Kronk, the Goliath fighter took a mighty swig from his pool
and quickly doubled over in pain as the liquid burned his insides. Skorm our
leader had a very tentative sip from his pool, which proved to be a good idea
as it contained tiny little creatures which tried to eat him as he drank. Then
Lucan, the gangster ranger took a drink of what he had found out was milk, just
ordinary goats milk, nothing wrong with that right? well no not at all, except
when it contains the eggs of a Succubus. He felt a tingly feeling in his gentle
Elven stomach and after a few Arcana checks I realised what was happening...in
1 to 5 days a Succubus baby was going to explode its way out of him.
Having no idea how to stop this or any way to get to someone
who did in time we decided to simply progress and let future us deal with the
problem. Still having no idea which portal to choose, to our horror Skorm
calmly stepped into one of them. Deciding we couldn't just leave him to face who
knows what kind of evil we followed him, though I may have voted to leave
instead.
Thankfully it was the right portal and after just a little
bit of trouble we came to a room with some lava, a few little minions oh and a
giant Dragon! Lucan managed to destroy a
strange object in the back that was healing the Dragon and I put the beast to
sleep for most of the fight so it didn't get to do very much really.

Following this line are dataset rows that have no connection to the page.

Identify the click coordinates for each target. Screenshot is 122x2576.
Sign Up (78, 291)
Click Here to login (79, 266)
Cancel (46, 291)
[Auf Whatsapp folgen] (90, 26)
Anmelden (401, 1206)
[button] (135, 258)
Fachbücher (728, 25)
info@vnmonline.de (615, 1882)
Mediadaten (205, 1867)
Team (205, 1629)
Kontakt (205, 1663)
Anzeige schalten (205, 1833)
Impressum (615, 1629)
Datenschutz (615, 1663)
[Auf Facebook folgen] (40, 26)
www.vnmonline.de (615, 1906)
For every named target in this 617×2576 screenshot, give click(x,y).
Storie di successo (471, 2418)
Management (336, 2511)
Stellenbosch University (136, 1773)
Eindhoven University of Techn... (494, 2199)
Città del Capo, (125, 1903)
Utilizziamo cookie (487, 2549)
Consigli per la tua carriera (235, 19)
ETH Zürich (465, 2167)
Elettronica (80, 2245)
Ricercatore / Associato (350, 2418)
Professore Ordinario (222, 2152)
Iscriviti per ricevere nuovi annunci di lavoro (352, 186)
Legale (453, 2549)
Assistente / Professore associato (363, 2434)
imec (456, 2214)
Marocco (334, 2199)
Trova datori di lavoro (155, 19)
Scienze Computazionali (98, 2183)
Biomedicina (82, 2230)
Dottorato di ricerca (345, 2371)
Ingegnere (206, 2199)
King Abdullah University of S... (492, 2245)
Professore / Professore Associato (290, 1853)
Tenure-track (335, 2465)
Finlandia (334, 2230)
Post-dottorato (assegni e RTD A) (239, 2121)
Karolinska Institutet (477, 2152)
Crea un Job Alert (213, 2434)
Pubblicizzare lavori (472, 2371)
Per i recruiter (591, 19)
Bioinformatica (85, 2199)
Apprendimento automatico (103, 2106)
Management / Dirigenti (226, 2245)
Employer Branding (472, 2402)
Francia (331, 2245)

After killing the dragon, getting the scroll and finding a
gauntlet that turns the wearer evil we finally got out of that forsaken place
and had to reassess the pregnant Lucan situation. Out of options, we knocked him out, took his
skinning knife and I cut that son of a bitch out of him. Little had a I
realised that this monstrosity would be so....adorable. I instantly fell in
love with the little bundle of life sucking cuteness and named her Georgina,
then Skorm cut her head off. I was horrified but later realised that I may have
possibly been under some kind of charm effect and never actually loved the
thing.
The lesson learnt from this misadventure; always follow your leader, don't drink strange liquids and in case of Succubus impregnation, surgery is the way to go.
The lesson learnt from this misadventure; always follow your leader, don't drink strange liquids and in case of Succubus impregnation, surgery is the way to go.